The first step to cost-effective care is to identify individuals and group them (“stratify”) based upon their likelihood of incurring higher costs over a defined period. Higher costs may result from deterioration of their health (e.g. worsening heart failure, poorly treated diabetes). Studies have demonstrated that over half of all healthcare costs result from caring for the sickest 5% of a population.

If a health system could identify these high-end users of healthcare and target the appropriate resources to them, we could significantly reduce costs to the entire system. For some patients, consistently high costs might be unavoidable, such as someone with end-stage kidney disease on dialysis. For others, costs may be avoidable, such as monitoring and proactive treatment of a person suffering from heart failure to avoid a costly hospitalization.

Still, health systems and payers have historically risk stratified patients in a flawed way. They have used diagnosis, prescription, and procedure codes in medical billing data (“claims”) to target individuals, given its availability. However, using claims tends to either under- or over-represent diseases given the many problems inherent in applying the diagnosis codes.

First, since physicians and their staff place codes on claims primarily to get paid (more than 75% of all health plan contracts remain “fee for service”), there is little attention paid to the specificity of the diagnosis.  For example, a patient may have “pre-diabetes” (which could likely be metabolic disease), but “diabetes” is coded.
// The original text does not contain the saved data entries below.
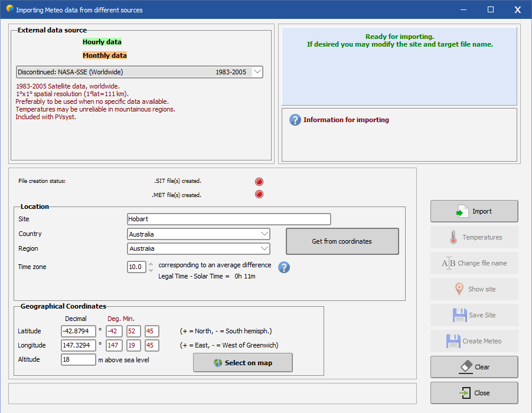Click the floppy disk Save Site icon
Viewport: 532px width, 413px height.
coord(459,315)
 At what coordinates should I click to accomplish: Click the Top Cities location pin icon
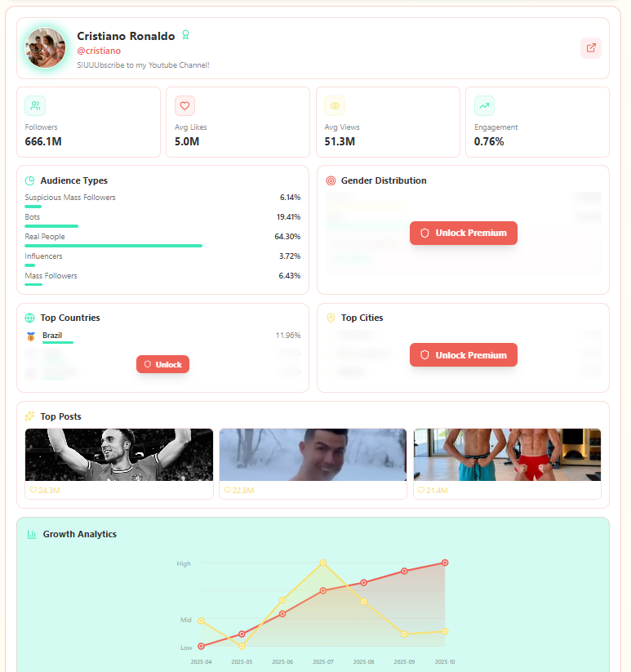pos(331,318)
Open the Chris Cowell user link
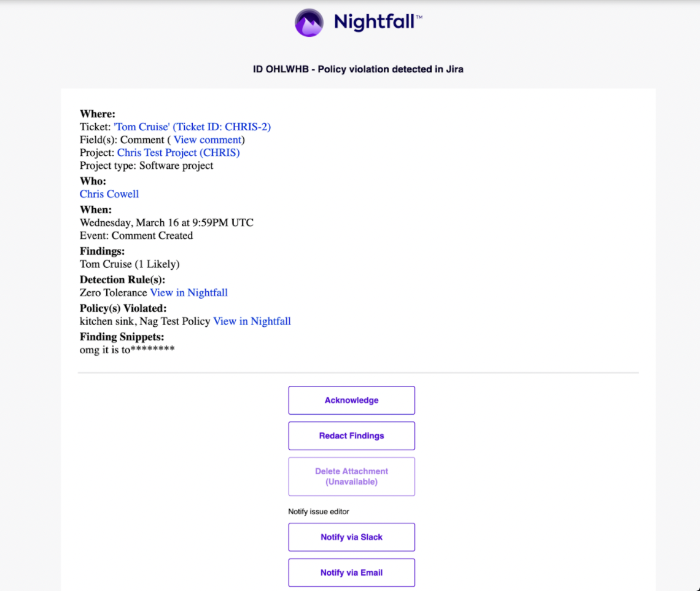 (109, 194)
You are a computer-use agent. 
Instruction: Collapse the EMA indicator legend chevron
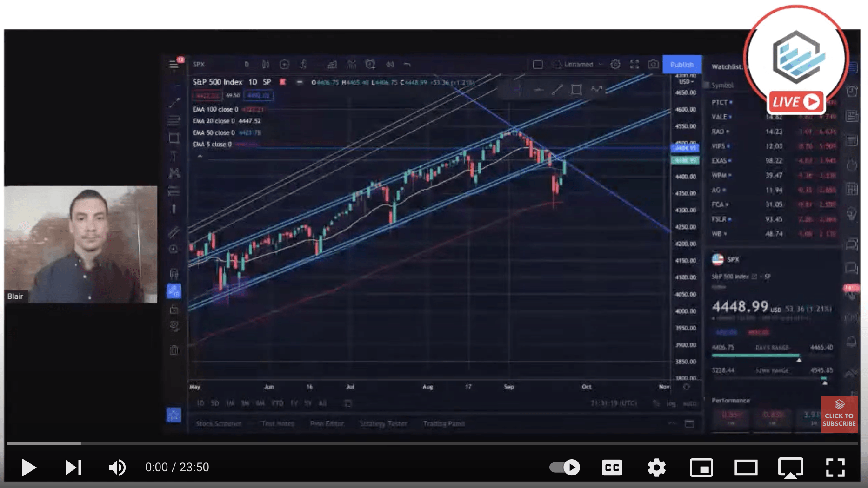[200, 156]
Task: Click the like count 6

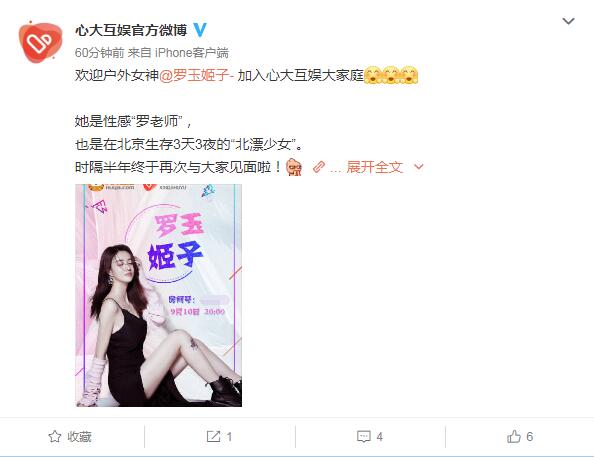Action: coord(530,437)
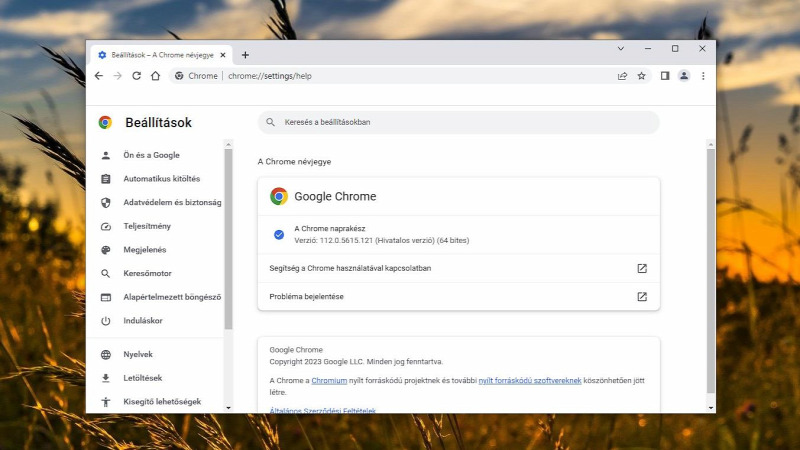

Second, claims data lacks particular clinical context for disease, which is an important predictor of future costs (e.g. colon cancer stage 4 has a much different prognosis than stage 1) given the limitation of the diagnosis code set.

Third, physicians are often not familiar with all of the code types available—there are 50 different codes for diabetes—and therefore mis-apply them to claims.

Lastly, diagnosis codes on claims may no longer be relevant for the individual to predict near-term cost.  An example is breast cancer in remission for fifteen years.

Wrong stratification leads to misallocation of resources for population management.  Outcomes suffer, costs continue to creep upwards.  Population health is called into question.  And this is a GIGO problem—garbage in, garbage out.

Rather than relying upon poorly coded or mis-coded information for stratification purposes, health systems should use data abstracted specifically for risk adjustment purposes. In the case of global payment setting on an individual basis, applicable for Managed Medicare or Medicaid, or for transfer payments applicable for non-grandfathered Affordable Care Act (ACA) plan products, there is a yearly process of reviewing patient clinical records to determine whether the encounter visit documentation supports one or more conditions being actively treated.  Each applicable chronic condition and its severity applies towards a “risk score”, a score of how sick a patient is compared to others.  Since these codes are the result of a close read of the medical chart, and attention is paid to the details of conditions which have near-term cost implications, they are well suited for analytics to stratify populations and target the individuals for particular intervention.

What comes out of the risk adjustment process is probably the closest thing that we will have to true understanding of disease and its severity across large populations. It can augment our understanding of populations to enable the right care at lower costs for each individual.